Our first results with GPT-OSS might surprise you: the best performer wasn’t the biggest model or the deepest thinker.
Instead, the 20b model with low thinking effort consistently landed on the Pareto frontier, even rivaling the 120b medium configuration on benchmarks like FinanceBench, HotpotQA, and MultihopRAG. Meanwhile, high thinking effort rarely mattered at all.
How we set up our experiments
We didn’t just pit GPT-OSS against itself. Instead, we wanted to see how it stacked up against other strong open-weight models. So we compared gpt-oss-20b and gpt-oss-120b with:
qwen3-235b-a22b
glm-4.5-air
nemotron-super-49b
qwen3-30b-a3b
gemma3-27b-it
phi-4-multimodal-instruct
To test OpenAI’s new “thinking effort” feature, we ran each GPT-OSS model in three modes: low, medium, and high thinking effort. That gave us six configurations in total:
gpt-oss-120b-low / -medium / -high
gpt-oss-20b-low / -medium / -high
For evaluation, we cast a wide net: five RAG and agent modes, 16 embedding models, and a range of flow configuration options. To judge model responses, we used GPT-4o-mini and compared answers against known ground truth.
Finally, we tested across four datasets:
FinanceBench (financial reasoning)
HotpotQA (multi-hop QA)
MultihopRAG (retrieval-augmented reasoning)
PhantomWiki (synthetic Q&A pairs)
We optimized workflows twice: once for accuracy + latency, and once for accuracy + cost—capturing the tradeoffs that matter most in real-world deployments.
Optimizing for latency, cost, and accuracy
When we optimized the GPT-OSS models, we looked at two tradeoffs: accuracy vs. latency and accuracy vs. cost. The results were more surprising than we expected:
GPT-OSS 20b (low thinking effort): Fast, inexpensive, and consistently accurate. This setup appeared on the Pareto frontier repeatedly, making it the best default choice for most non-scientific tasks. In practice, that means quicker responses and lower bills compared to higher thinking efforts.
GPT-OSS 120b (medium thinking effort): Best suited for tasks that demand deeper reasoning, like financial benchmarks. Use this when accuracy on complex problems matters more than cost.
GPT-OSS 120b (high thinking effort): Expensive and usually unnecessary. Keep it in your back pocket for edge cases where other models fall short. For our benchmarks, it didn’t add value.
Figure 1: Accuracy-latency optimization with syftrFigure 2: Accuracy-cost optimization with syftr
Reading the results more carefully
At first glance, the results look straightforward. But there’s an important nuance: an LLM’s top accuracy score depends not just on the model itself, but on how the optimizer weighs it against other models in the mix. To illustrate, let’s look at FinanceBench.

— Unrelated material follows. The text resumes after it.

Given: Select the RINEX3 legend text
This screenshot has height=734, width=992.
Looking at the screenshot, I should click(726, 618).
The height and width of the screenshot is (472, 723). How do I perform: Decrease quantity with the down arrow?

When optimizing for latency, all GPT-OSS models (except high thinking effort) landed with similar Pareto-frontiers. In this case, the optimizer had little reason to concentrate on the 20b low thinking configuration—its top accuracy was only 51%.

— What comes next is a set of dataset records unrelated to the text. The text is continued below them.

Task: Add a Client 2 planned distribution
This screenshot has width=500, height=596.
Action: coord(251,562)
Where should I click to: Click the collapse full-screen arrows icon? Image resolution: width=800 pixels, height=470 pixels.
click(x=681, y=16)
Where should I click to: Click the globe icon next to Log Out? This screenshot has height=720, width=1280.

Figure 3: Per-LLM Pareto-frontiers for latency optimization on FinanceBench
When optimizing for cost, the picture shifts dramatically. The same 20b low thinking configuration jumps to 57% accuracy, while the 120b medium configuration actually drops 22%. Why? Because the 20b model is far cheaper, so the optimizer shifts more weight toward it.
Figure 4: Per-LLM Pareto-frontiers for cost optimization on FinanceBench
The takeaway: Performance depends on context. Optimizers will favor different models depending on whether you’re prioritizing speed, cost, or accuracy. And given the huge search space of possible configurations, there may be even better setups beyond the ones we tested.
Finding agentic workflows that work well in your setup
The new GPT-OSS models performed strongly in our tests — especially the 20b with low thinking effort, which often outpaced more expensive competitors. The bigger lesson? More model and more effort doesn’t always mean more accuracy. Sometimes, paying more just gets you less.
This is exactly why we built syftr and made it open-source. Every use case is different, and the best workflow for you depends on the tradeoffs you care about most. Want lower costs? Faster responses? Maximum accuracy?
Run your own experiments and find the Pareto sweet spot that balances those priorities for your setup.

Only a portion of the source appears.